The present invention relates to a stacker crane with an improved sliding mechanism and to a storage for storing containers of biological material test tubes provided with said stacker crane.
Stacker cranes, also more simply referred to as stackers, are now employed in the most various fields of industrial automation for the automated transport of different types of materials inside large warehouses, as well as for inserting and/or picking material from specific locations of shelves, often significantly high off the ground.
The sliding movement of the movable structure of the stacker in known solutions is promoted, in particular in movements along direction y, by the presence of wheels, which adequately accompany the movement of the movable structure along the tracks.
Problems appear with a sliding movement of this type since a lack of accuracy and/or instability can occur in certain cases. This can be due for example to the presence of frictions during the sliding movement, various imbalances caused by the progressive wearing out of the wheels over time, impurities depositing on the wheels or still again to the possibility of an unscrewing at the fastenings between the movable structure and wheels.
All malfunctions can have serious consequences such as the stacker stoppage during the sliding movement thereof or a coming out of the wheels from the tracks, promoted by the fact that there is a given clearance during the translation along the tracks. The latter drawback can naturally result in the transported material falling or even the stacker overturning.
The risks described above occur in even greater measure the higher the stacker is, or if it is designed to transport particularly heavy materials or materials sensitive to overturning.

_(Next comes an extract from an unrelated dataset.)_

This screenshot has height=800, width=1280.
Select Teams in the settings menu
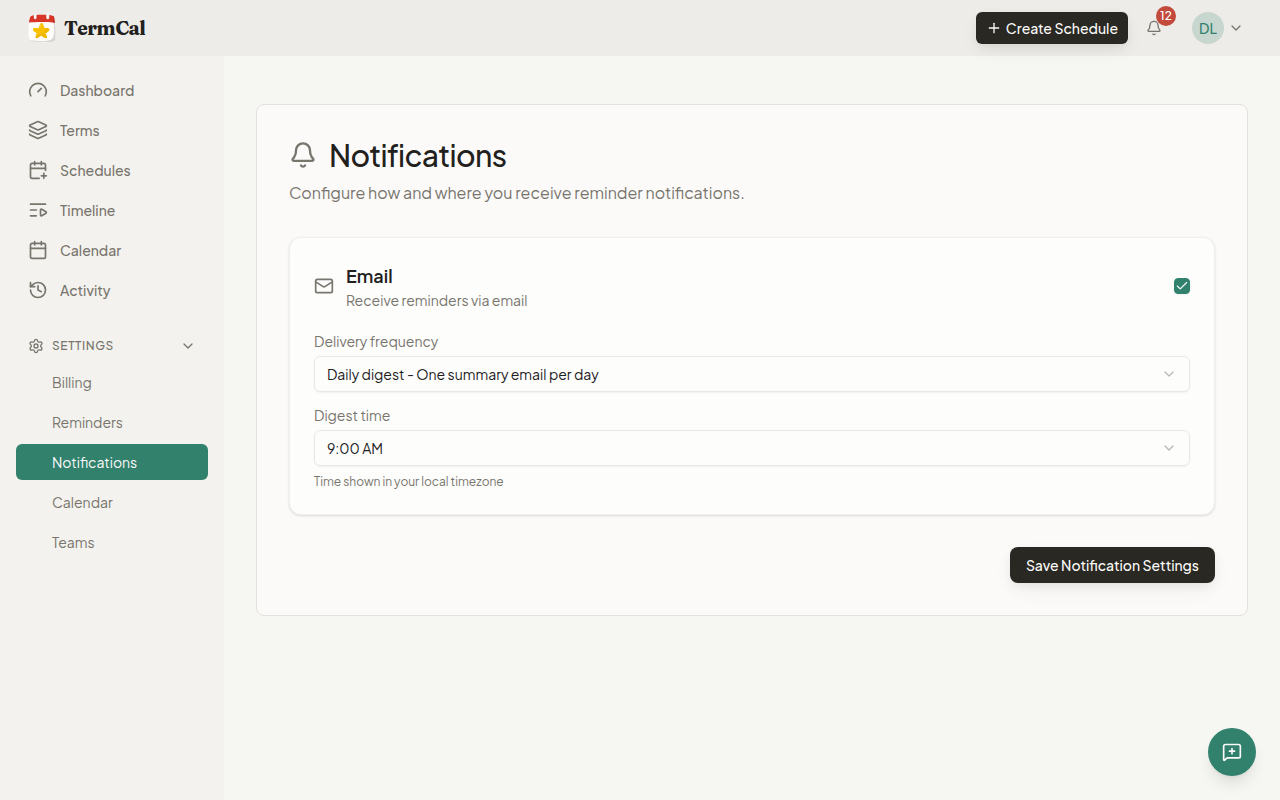(x=73, y=543)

Patent Application AT505757 A4 describes a stacker crane for loading and unloading a rack from locations of a shelf, provided with a telescopic extension. In particular, the telescopic extension comprises a first telescopic section connected to the stacker crane and a second telescopic section connected to the first telescopic section. Such a solution therefore allows the rack to move easily during the loading and unloading operations from the locations, but involves a significant mechanical stress when the load is cantilevered moved by means of the aforesaid telescopic extension. The mechanical stress is only partly reduced by means of the use of suitable support rollers, which reduce the bending moment loaded on the second portion of the telescopic extension, to the detriment of the stress on the first section of the extension.
With particular reference to the field of laboratory automation plants designed to move test tubes containing biological material samples, there is an increasingly stronger need to arrange conveniently cooled storages inside the plant. Such storages allow the biological samples analyzed to be stored for a longer or shorter time so that they are available again to the plant as needed for a repetition of the analyses by modules connected to the automation. The need for increasingly more storage space therefore requires the use of increasingly voluminous storages and the necessary application of suitable movement systems, for example of the type corresponding to the aforesaid stacker cranes, thus also adding the problems disclosed above connected with movement to the complexities of the storing systems themselves.